Do you need a STEM degree to work in analytics?
If you’ve been on TikTok or any other social media recently, you might have noticed an uptick in content surrounding the idea of breaking into the tech industry. The tech industry has seen an enormous boom over the past decade, and there don’t seem to be signs of it slowing down anytime soon. At first glance, people may think that getting into tech is harder than it is. When most people think of the tech industry, they usually think of software engineers, web developers and people with STEM degrees. They typically expect that they need to have years of experience coding. In reality, there’s a whole world of jobs that exist within tech that see technical experience as nice-to-haves and not needs, but are still highly crucial. Some examples of these jobs include data analysts or product/project managers, which are the kinds of roles that I fill at BlueLabs!
At its core, data analytics is about using data to answer questions, help make smart decisions, and solve problems. As an analytics lead at BlueLabs, most of my days are spent head down, deep in datasets, but I also get to manage projects and interact with clients daily. The clients that I work with are typically progressive campaigns, parties, and organizations that want to harness their data for social good.
On the technical side of things, I spend a lot of time data wrangling. This includes collecting, cleaning, and organizing data. My language of choice is SQL, which I learned entirely on the job and allows me to transform, manipulate, and analyze large-scale datasets easily. Before my transition into the progressive data space, I had never written a single line of code, but I was able to pick up SQL quickly through my on-site training and the projects that I’ve been a part of at BlueLabs.
What follows the data wrangling is my favorite part of the job: the story-telling! Data is only as good as what you’re able to do with it, and being able to tell a story with numbers is what makes my job so fun. Once I have all the data collected and transformed into the format that I need for a project, I am able to start piecing together patterns and collecting insights that help me paint a picture of what is going on in an election, or with a client’s program, for example.

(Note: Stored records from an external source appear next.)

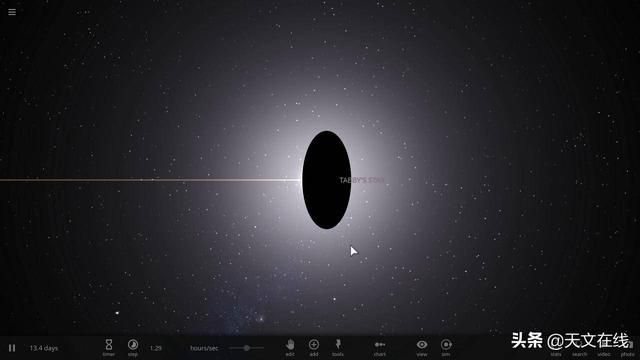This screenshot has width=640, height=360.
Task: Change the hours/sec time unit
Action: (x=204, y=348)
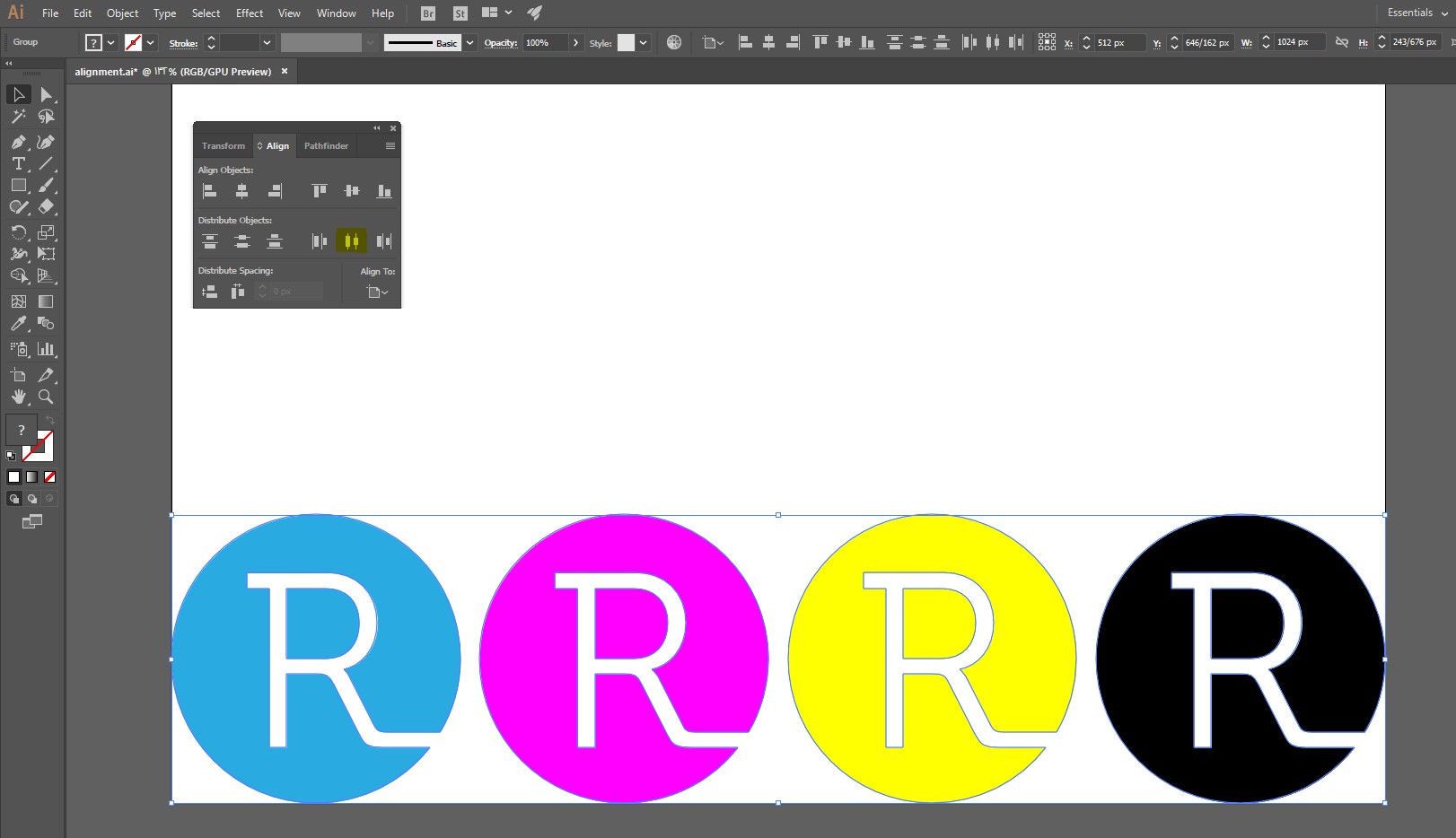Pick the Eyedropper tool
1456x838 pixels.
[19, 324]
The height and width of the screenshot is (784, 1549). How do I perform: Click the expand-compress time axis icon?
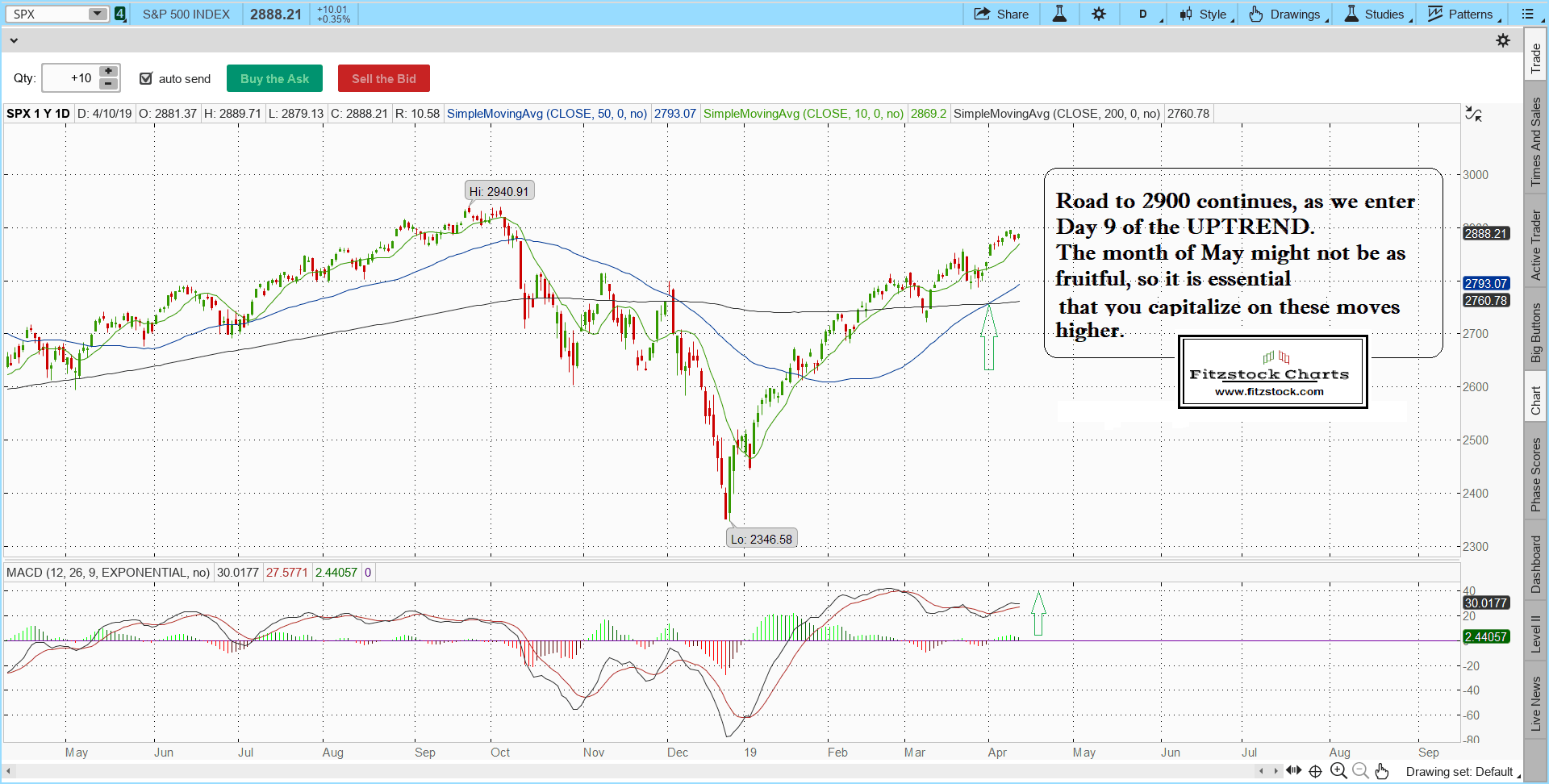(x=1294, y=771)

One misconception about tech and data is that these are strictly analytical fields and that there isn’t much room to be creative, but this couldn’t be further from the truth! Data analytics is a widely interdisciplinary field. In my role, I am able to blend the analytical aspect of data science and tech with the creative aspect of messaging and strategy. I feel the most creative in my role when I report on our findings–whether that be in a memo, a slide deck, or an interactive dashboard. I love taking the patterns that we find in our work and turning them into useful insights and actions for our clients.
It can be intimidating to break into the tech field as someone who doesn’t have a degree or educational background in math or statistics, but I find that this is what really helps me succeed with our clients. Coming into this field with little-to-no data chops, I’ve been able to put myself back into the shoes of a non-technical audience member to try and understand what is really important and how to best explain it.
The path to being an analytics lead wasn’t always easy–at times it was complicated and messy, like data! However, it has been extremely meaningful and gratifying to be able to learn new skills and use my existing ones for social good.